Some people cannot gain insight through metaphor. I wrote recently about a chemical substance. Someone replied with the chemical formula and some actual physical effects. The concept of a metaphor is tough.

If you are an engineer and like things more concrete, then try substituting “results” for “fruits.”

Looking back on your life or that of someone who is trying to teach you, check out the results of what you’ve done and said.

Do you leave people better off than when you met?

Did you buy a hungry person a meal? Give a coat to someone cold? Provide transportation to a doctor? In your teaching, have you inspired people to help others or have you provoked people to harm others?

Your fruit is what you’ve left behind in others. Hope fully it’s a nice, ripe, juicy fig, not a rotten apple.

Love One Another As I Have Loved You

April 2, 2021

The thing about a good story, whether fact or fiction, is that it harbors truth in many layers.

When the first disciples of Jesus began telling the stories of this last week–the march into Jerusalem, the Passover dinner, the prayer in the garden, the arrest, trial, conviction, execution, and later the resurrection–there were of course many layers to the stories.

One layer begins with Jesus last command. Remember? Once he answered a scholar about the greatest command from God, and Jesus told him there were two. This time Jesus says, oh yes, I’m giving you one last command. Love one another as I have loved you.

In a bit, he goes to the garden to pray and takes a few guys with him. They are armed. We know for sure, at least, that Peter was. When the armed patrol comes to arrest Jesus, Peter draws his sword and cuts off the ear of one.

Jesus rebukes him. He heals the severed ear. He lets himself be arrested without a fight. He says he lays down his life for them.

Setting aside theology and looking just at the story–Jesus did lay down his life for them. Had he told them to fight their way out of it, they would all have died on that hilltop.

Then they looked at the story and we look at the story, and we put it all together.

Jesus gave a command. Then he lived it by example. And there it is for all who call themselves followers. Can you love one anther even as Jesus did? Even up to giving up your life so that they may live?
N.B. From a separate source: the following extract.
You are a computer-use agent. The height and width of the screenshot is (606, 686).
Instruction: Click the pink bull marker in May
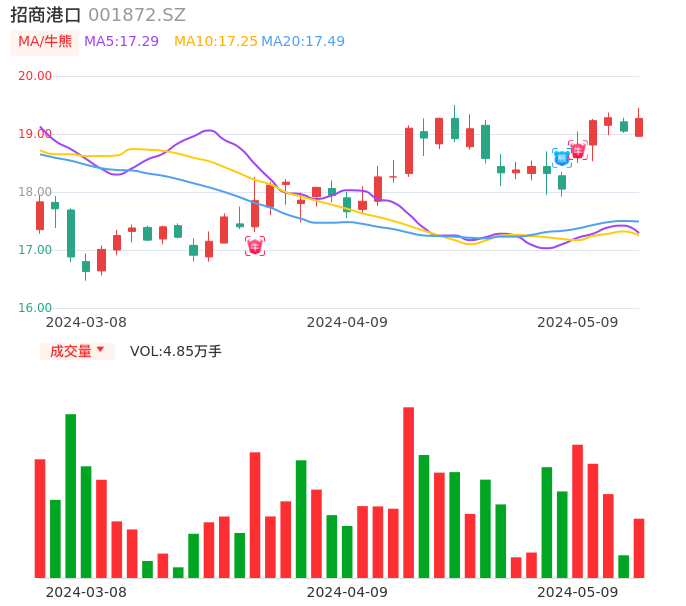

We Are Known By What We Do

January 11, 2021

Rather than go down the rabbit warren of Resolutions or Goals, I practice and teach the method of visualizing the sort of person I’d like to be.

  • I am the person who rises early to read and meditate
  • I am the person who eats a healthy diet
  • I am the person who exercises with intention every day
  • I am a helpful person
  • …(you get the drift…)

Another practice I’ve adopted for many years is to begin the year reading Wisdom literature. Perhaps it’s the Proverbs which just happens to have the same number of chapters as there are days in January. One-a-day. Sometimes it may be the study of James. Another good one is Jesus’ Sermon on the Mount found in Matthew 5-7. This year for no rational reason, I’m reading Wisdom literature from a different tradition.
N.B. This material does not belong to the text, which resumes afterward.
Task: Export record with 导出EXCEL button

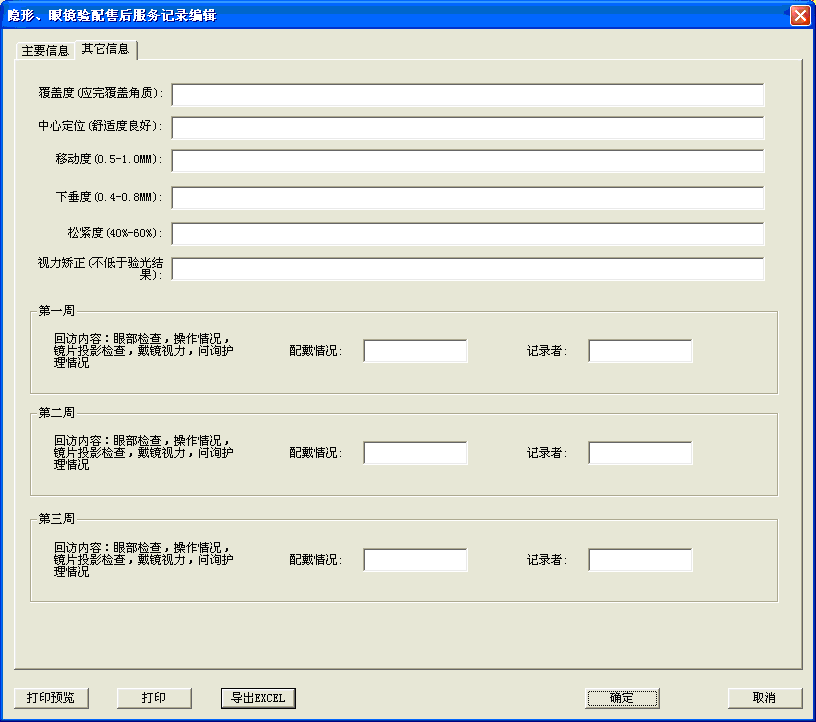Action: click(258, 698)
But saying I am a certain type of person or studying Wisdom literature is only a foundation. Jesus knew that. His challenge was “hear my words and do them.” Solomon was reputed to be the wisest man who ever lived. He did not live wisely. And his child and heir destroyed the united kingdom in just a few short years. All those wise words Solomon had about raising a child–they never made it from his head to his heart.
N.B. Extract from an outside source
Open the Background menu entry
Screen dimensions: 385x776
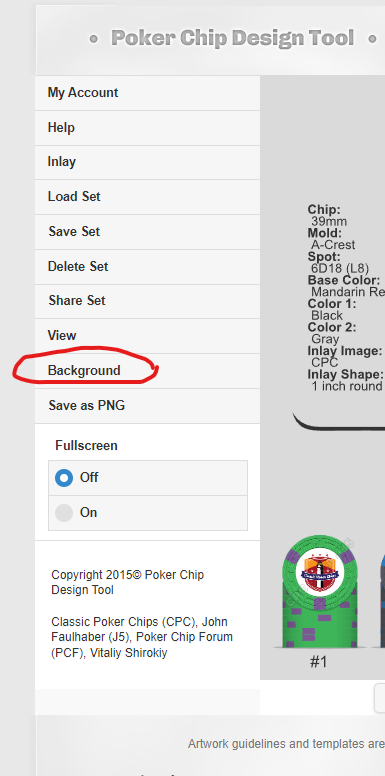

How many people who have learned a hundred or more Bible verses and can recite from memory do we know whose life would never attract someone to God? How many religious leaders do we know who fail at basic morality? How many people have we dealt with in business who talk Christian talk but fail in fundamental ethics?

So, this year:

  • Get off your butt and actually exercise
  • Actually eat those foods that you know you should
  • Do something for someone somehow
  • Act with intention

Here’s a question you can carry with you along with your wallet and keys–Are You Being Served? Actually, that was a cute British sitcom from the 70s and 80s that I used to watch at times. That visualization reinforces the question we should be asking all the time–Are you being served? Oh, and then, serve.